SINGAPURA: Di aula sekolah menengah, tim hoki wanita No. 1 dunia sedang berlatih pada Rabu malam yang sejuk.
Setengah jam sebelum latihan dimulai, obrolan suara bergema di dinding. Sepatu pengadilan dipakai, bantalan lutut dipakai, pemanasan sedang berlangsung.
Karena mereka hanya memiliki dua tempat di mana mereka dapat berlatih secara gratis, waktu sidang terbatas dan berharga. Setiap menit berarti.

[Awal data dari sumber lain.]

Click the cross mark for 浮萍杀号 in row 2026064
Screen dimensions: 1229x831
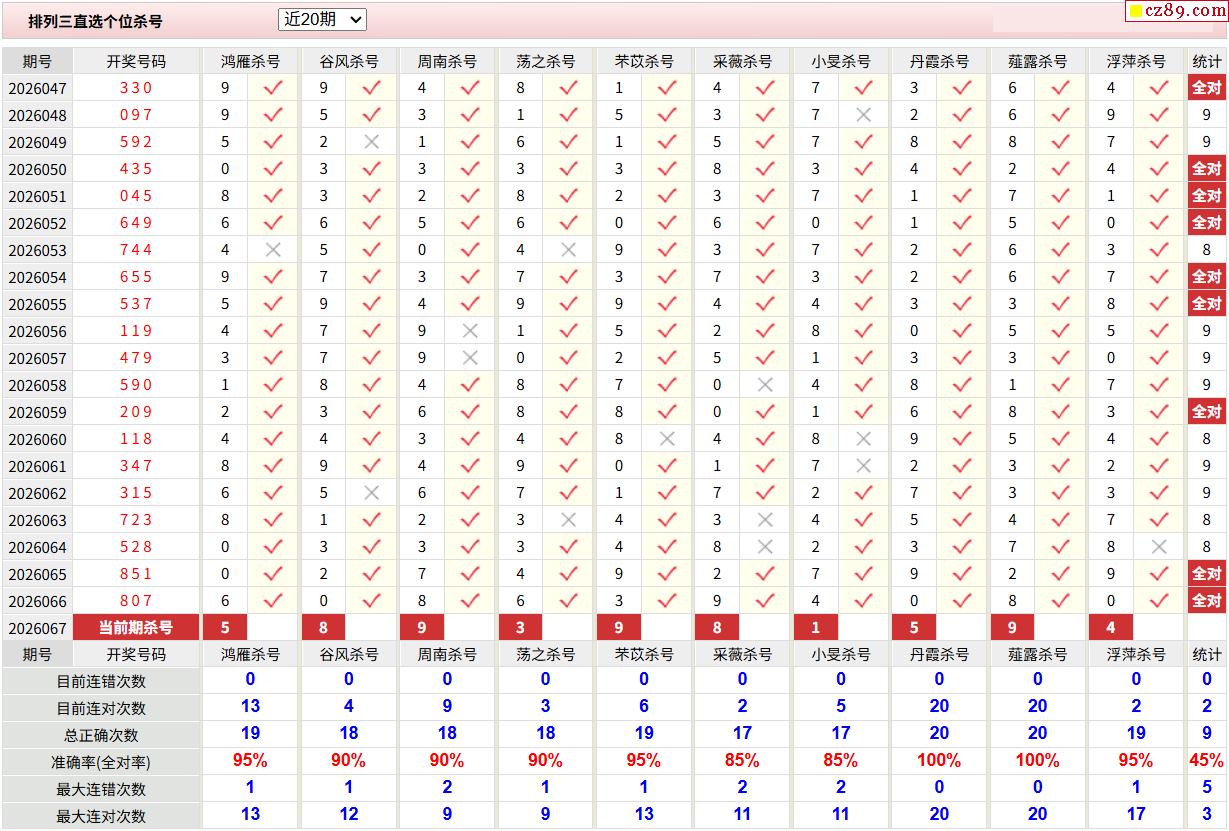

“Para pemain tahu bahwa kami harus memaksimalkannya setiap kali kami berada di lapangan,” kata kapten tim Irene Tan kepada CNA. “Kami berbagi ruang lapangan dengan delapan tim berbeda, jadi harus ada jadwal dengan timing berbeda.”
Tapi ini bukan hal yang baru. Ini adalah tim dan olahraga yang terbiasa memanfaatkan sedikit yang mereka miliki.
“Hati dan semangat jelas sangat penting,” kata rekan setim Tan, Angie Ng. “Sumber daya yang sedikit telah membantu kami untuk tidak menyia-nyiakan segala sesuatunya. Kami menghargai setiap kesempatan yang kami dapatkan.”
Pelatih mereka adalah sukarelawan, para atlet membiayai sendiri seragam mereka serta bermain di turnamen di luar negeri, dan anggota asosiasi mengeluarkan uang mereka sendiri untuk menutupi biaya.
Sponsor membantu menjaga segala sesuatunya tetap berjalan, beberapa diantaranya mengadakan pelatihan ad-hoc atau bahkan memperbaiki peralatan di waktu luang mereka untuk mengumpulkan dana, dan orang tua dari pemain usia sekolah juga ikut membantu.
Asosiasi Tchoukball Singapura (TBAS) dijalankan oleh sukarelawan dan bukan merupakan asosiasi olahraga nasional. Ia tidak menerima dana pemerintah.
Meski begitu, tim nasional putri menjadi peringkat 1 dunia untuk pertama kalinya pada 1 Januari, setelah mengalahkan Chinese Taipei ke posisi teratas dalam peringkat dunia Federasi Tchoukball Internasional. Swiss saat ini berada di urutan ketiga.
Ini menyusul kemenangan mereka atas Chinese Taipei di Kejuaraan Tchoukball Asia-Pasifik ke-9 pada Agustus tahun lalu.
“Setelah kemenangan tahun lalu, tim bekerja keras dan terus-menerus tidak lengah,” kata Tan. “Saya masih tidak percaya (menjadi nomor satu).”
Rekan laki-laki mereka berada di urutan ketiga dunia setelah Cina Taipei dan Italia.
“Bahan rahasianya adalah semangat kami terhadap olahraga ini,” kata Tan. “Tanpa bantuan dari asosiasi, para pelatih, dan upaya (presiden TBAS) Delane, mustahil (bagi kami) untuk mencapai posisi kami saat ini. .
“Kami telah mengembangkan pola pikir untuk bekerja dengan apa yang kami miliki, atau bahkan mencari sumber daya lain sesuai kemampuan kami untuk membuat segala sesuatunya berjalan baik bagi kami.”